SheilaCE More than 1 year ago
It was supposed to be the war to end all wars-the Great War. Millions gave the ultimate sacrifice, their very lives, and World War I is still to this day not entirely understood by historians. The violence and widespread carnage of those years simply cannot be understood by any rational means. It becomes necessary to look at the very real human elements, to delve into the hearts and minds of those that stood their ground in support of their own ideals and fought for that in which they so fervently believed, whether based in principles of peace or war, in order to comprehend the true nature of the period. There is a great deal of relevance here. The grand tension of this period is represented best by those who struggled most as either loyal proponents of military action or opponents of the first great global conflict. Adam Hochschild's latest work, To End All Wars, serves as an exploration not of the gruesome battles scenes and bloody victories of this war but of the soldiers and pacifists, the commanders and rebels who fought long and hard, sometimes to the point of their deaths, in order to maintain their own personal struggles in the hopes of prevailing. Both sides were pitted against impressive odds: families were torn apart by the disparate beliefs of their members, and citizens were arrested and imprisoned for their dissent. What reasons are there? What ideas and values were driving these people? To End All Wars is an intimate, captivating investigation into the people behind the action of World War I. Hochschild is a well-known and accomplished author who has contributed works to some of the world's most read publications. History is his specialty, and this is history at its finest. Journey beyond the textbook account to the very real struggle of those that fought in order to end all wars. To End All Wars is bound to be appreciated by non-fiction readers who delight in reading about the world of the past. Of course, those who have an obsession with the World War I era should consider this an absolute must-read. And fans of Hochschild's previous books already know to expect great things from this release.

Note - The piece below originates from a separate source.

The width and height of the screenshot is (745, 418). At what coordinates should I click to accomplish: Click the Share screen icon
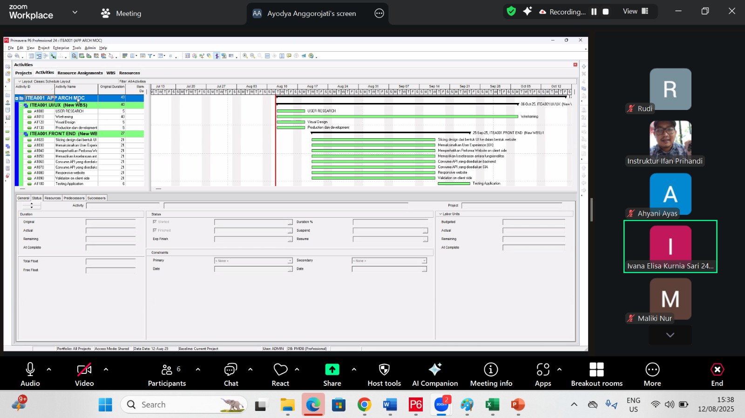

grandmat03053 More than 1 year ago
Gritty, horrifying in places and a difficult read. There have been many books that glorify war; this is not one. Nor is it simply a condemnation of war. This book makes the shocking aspects of war uncomfortably real. It's well written and researched. I'd recommend it and will read it again.
Hommasse More than 1 year ago
If you ever needed to understand the stupidity of war, and the men who make them, read this book. One comes away wondering if such men exist today, somehow knowing that they do, and wishing it were not true. If you think war is ever necessary this book will, at the very least, give you reason to pause before allowing young men to go to war.
Anonymous More than 1 year ago
Interesting as an in-depth explanation of the anti-war movement in England during WWI.
Anonymous More than 1 year ago
This is simply an outstanding book on every level. I highly recommend it to anyone interetsed in exploring how ordinary people's lives intertwine to create history.
Anonymous More than 1 year ago
Picked this book up because I was interested in a book that could describe the reasons  and outcomes of a war I knew very little about. This book is written mostly from the British prospective. It focuses on that 19th century colonial power whose leaders had lost touch with or were ignorant of 20th century "modern" warfare. The accounts of chauvinistic military leadership expecting to fight a war with horses, riders, and swords and the unimaginable number of casualties, which could have been avoided -- on all sides was, even a century later, simply shocking. The story includes the workers' struggle in those early days of the 20th century -- a story that is as powerful, as  historical, as important, and as timeless as the military history of the times and what we humans never seem to learn from history.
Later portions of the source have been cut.